I do not understand what you are sating here.. The message itself can cause it to be perceived as unmeasured, it may not be biased, but some of the criteria for it to be honest is lacking. This is what I mean by unintentionally misleading someone. You are being honest (I am taking in good faith) and thus, I do not assume you have any intent to mislead, thus you are not lying to me.. However, truth is not the diametric opposite of lies. Likewise, honesty remains upon a spectra, in which case, if one does not intentionally aim to mislead or misinform someone, they are not lying, they are failing to be honest. This is what forms dishonesty. Does that make sense?



> We can't know everything; we can't be sure of everything. Knowledge is a powerful thing that's sure; but is it everything? Knowledge have to come from somewhere; but how do we determinate such knowledge as true? What if such knowledge has a possibility to not being true? Which is why I am thinking about new ways of thinking rather than to amass information; even though a large base of information would be quite useful. Of course this doesn't not necessarily imply that I won't search for information about a subject matter that already exist.


Rhetoric is unsuccessful in accessing truth for the reasons you have stated here. Knowledge may not hold any definition, but, it certainly does not have an absolute as insinuated above.. Knowledge, when used as a measure can be used to achieve a greater awareness or assurance. To be able to apply knowledge more effectively and thus assist ourselves in being clearer (beyond mere perception) then we can attain a more probable image of truth.. 

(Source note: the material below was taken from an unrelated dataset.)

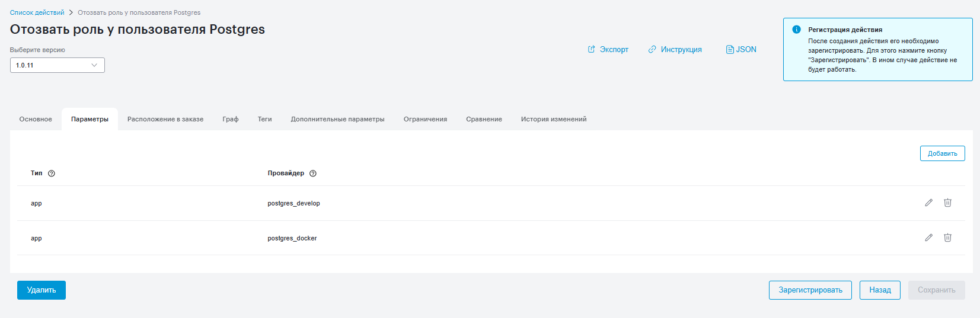Image resolution: width=980 pixels, height=318 pixels.
Task: Open the Ограничения tab
Action: pos(425,119)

Information is a composite of knowledge, not knowledge itself, which is what is implied in the above quotation. Just as data is a composite of information. And an instance a composite of data.. This differentiation becomes familiar as we continue down this route.. It becomes a resounding Sorites paradox and that, I am afraid is a rather elusive lie in itself, for it aims to misdirect the receiver from pursuing truth.. Limited knowledge can be enhanced and reassessed progressively, whilst not holding confidence in knowledge acquired, scrutinised and enhanced in a continuum is the equivalent of conserving a principle of faith rather than accuracy. To conserve such a principle would not result in the consequence of being honest, it would be consequentially ignorant..


----------



## thehigher (Apr 20, 2009)

Welp...lets see....

I personally like to be honest all the time. Honesty makes things less complicated. I would like everyone to be honest with me no matter what. Therefore, I like to be as honest as I can with everyone. 

Is there a time to lie? Gosh I don't know haha. If it is in accordance to your personal values....sure... If it is in accordance to your personal rationale.....sure. To me...it isn't about when to lie...or when not to lie....to me it's more about....why do you act the way do? If it makes sense to me....then I accept it. I don't think there is a huge law that says here is where to lie and where not to lie. 

I hope you don't choose to lie though. Follow your intuition, and I think you may arive at that conclusion.


----------



## Kysinor (Mar 19, 2009)

NephilimAzrael said:


> Please clarify why this assertion is relevant.


The reason why this assertion it is relevant is that the receiver of my possible information can judge my information different in many angles which myself can not determinate; and the receiver of of my information can twist my words in many ways in such ways that I didn't intend; we should not forget that communication is a tool and it has it's limits and it's possible to abuse such tool and possibly if one is seeking to abuse such tool it isn't my fault that such person abuse it. We'll go around in circles if we're going on like this. 



> This is strongly dependent on your own knowledge of what perception entails.. I am speaking on perception as it has come to be understood through knowledge amassed.. The cognitive process of understanding/being aware of sensory information.. As far as this goes, I assert that the use of this perception requires a judgement to be made, should any effect have to come about. Or even:
> 
> 
> 
> ...


 Yes the human perception could in most cases be flawed in presenting the truth; I did not imply that the senses weren't flawed in such. But is knowledge everything in finding a possible solution and truth that does not refer to the human five senses? No; it is other possible ways to process such knowledge to come to such conclusion. If we'll focus on what is "right" in itself we have the possibility of narrowing our vision of the truth if we're not certain if such knowledge isn't right; as such knowledge could easily be applied wrong -- and if we apply it in practice; how do we make sure that such knowledge is accurate if the fives senses are flawed in presenting the truth? :laughing: 



> I do not understand what you are sating here.. The message itself can cause it to be perceived as unmeasured, it may not be biased, but some of the criteria for it to be honest is lacking.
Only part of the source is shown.